Es war einmal ein Müller, der war arm, aber er hatte eine schöne Tochter. Und es traf sich, daß er mit dem König zu sprechen kam und ihm sagte: „ich habe eine Tochter, die weiß die Kunst, Stroh in Gold zu verwandeln.“ Da ließ der König die Müllerstochter alsogleich kommen, und befahl ihr, eine ganze Kammer voll Stroh in einer Nacht in Gold zu verwandeln, und könne sie es nicht, so müsse sie sterben. Sie wurde in die Kammer eingesperrt, saß da und weinte, denn sie wußte um ihr Leben keinen Rath, wie das Stroh zu Gold werden sollte. Da trat auf einmal ein klein Männlein zu ihr, das sprach: „was giebst du mir, daß ich alles zu Gold mache?“ Sie that ihr Halsband ab und gabs dem Männlein, und es that, wie es versprochen hatte. Am andern Morgen fand der König die ganze Kammer voll Gold; aber sein Herz wurde dadurch nur noch begieriger, und er ließ die Müllerstochter in eine andere, noch größere Kammer voll Stroh thun, das sollte sie auch zu Gold machen. Und das Männlein kam wieder, sie gab ihm ihren Ring von der Hand, und alles wurde wieder zu Gold. Der König aber hieß sie die dritte Nacht wieder in eine dritte Kammer sperren, die war noch größer als die beiden ersten und ganz voll Stroh, „und wenn dir das auch gelingt, sollst du meine Gemahlin werden.“ Da kam das Männlein und sagte: „ich will es noch einmal thun, aber du mußt mir das erste Kind versprechen, das du mit dem König bekommst.“ Sie versprach es in der Noth, und wie nun der König auch dieses Stroh in Gold verwandelt sah, nahm er die schöne Müllerstochter zu seiner Gemahlin.
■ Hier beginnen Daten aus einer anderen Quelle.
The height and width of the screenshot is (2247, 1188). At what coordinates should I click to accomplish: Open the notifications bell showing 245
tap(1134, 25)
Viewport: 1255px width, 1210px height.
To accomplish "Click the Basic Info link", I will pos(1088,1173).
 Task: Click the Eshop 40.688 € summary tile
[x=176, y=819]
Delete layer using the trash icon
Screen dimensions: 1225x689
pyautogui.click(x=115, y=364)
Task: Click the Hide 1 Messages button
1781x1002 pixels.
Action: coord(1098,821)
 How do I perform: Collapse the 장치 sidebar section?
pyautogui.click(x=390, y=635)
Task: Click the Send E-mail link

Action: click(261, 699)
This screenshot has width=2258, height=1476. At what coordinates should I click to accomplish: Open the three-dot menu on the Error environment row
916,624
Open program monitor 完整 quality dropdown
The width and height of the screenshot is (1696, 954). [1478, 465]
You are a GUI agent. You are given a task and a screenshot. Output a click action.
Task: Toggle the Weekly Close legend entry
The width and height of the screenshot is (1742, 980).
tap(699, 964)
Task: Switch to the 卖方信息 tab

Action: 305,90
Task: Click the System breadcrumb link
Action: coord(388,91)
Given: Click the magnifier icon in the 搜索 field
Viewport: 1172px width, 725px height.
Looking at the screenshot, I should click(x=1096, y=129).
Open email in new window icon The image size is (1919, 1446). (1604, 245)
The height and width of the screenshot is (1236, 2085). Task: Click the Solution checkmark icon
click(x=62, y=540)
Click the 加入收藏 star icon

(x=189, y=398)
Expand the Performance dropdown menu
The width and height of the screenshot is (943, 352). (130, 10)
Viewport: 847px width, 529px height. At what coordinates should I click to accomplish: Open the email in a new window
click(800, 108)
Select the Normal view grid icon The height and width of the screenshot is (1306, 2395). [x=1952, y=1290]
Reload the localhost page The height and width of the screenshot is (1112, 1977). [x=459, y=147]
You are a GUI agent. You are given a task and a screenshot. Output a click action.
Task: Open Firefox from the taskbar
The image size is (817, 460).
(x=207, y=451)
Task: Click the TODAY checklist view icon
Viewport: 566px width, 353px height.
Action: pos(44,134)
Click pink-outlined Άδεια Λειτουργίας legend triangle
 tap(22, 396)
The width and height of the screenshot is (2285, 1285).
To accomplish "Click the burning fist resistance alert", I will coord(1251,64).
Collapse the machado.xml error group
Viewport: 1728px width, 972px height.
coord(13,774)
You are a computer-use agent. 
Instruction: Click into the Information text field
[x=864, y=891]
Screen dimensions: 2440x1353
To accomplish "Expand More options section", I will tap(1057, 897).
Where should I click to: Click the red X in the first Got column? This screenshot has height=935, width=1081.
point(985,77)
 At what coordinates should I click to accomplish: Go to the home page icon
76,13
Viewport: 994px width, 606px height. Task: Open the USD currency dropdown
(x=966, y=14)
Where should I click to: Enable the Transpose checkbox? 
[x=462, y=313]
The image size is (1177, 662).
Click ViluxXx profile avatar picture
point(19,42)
Bald darauf kam die Königin ins Wochenbett, da trat das Männlein vor die Königin und forderte das versprochene Kind. Die Königin aber bat, was sie konnte und bot dem Männchen alle Reichthümer an, wenn es ihr ihr Kind lassen wollte, allein alles war vergebens. Endlich sagte es: „in drei Tagen komm ich wieder und hole das Kind, wenn du aber dann meinen Namen weißt, so sollst du das Kind behalten!“

Da sann die Königin den ersten und zweiten Tag, was doch das Männchen für einen Namen hätte, konnte sich aber nicht besinnen, und ward ganz betrübt. Am dritten Tag aber kam der König von der Jagd heim und erzählte ihr: ich bin vorgestern auf der Jagd gewesen, und als ich tief in den dunkelen Wald kam, war da ein kleines Haus und vor dem Haus war ein gar zu lächerliches Männchen, das sprang als auf einem Bein davor herum, und schrie:

„heute back ich, morgen brau ich,
übermorgen hol ich der Frau Königin ihr Kind,
ach wie gut ist, daß niemand weiß,
daß ich Rumpelstilzchen heiß!“

Wie die Königin das hörte, ward sie ganz froh und als das gefährliche Männlein kam, frug es: Frau Königin, wie heiß ich? – „heißest du Conrad?“ – Nein. – „Heißest du Heinrich?“ – Nein.

Heißt du etwa Rumpelstilzchen?

Das hat dir der Teufel gesagt! schrie das Männchen, lief zornig fort und kam nimmermehr wieder.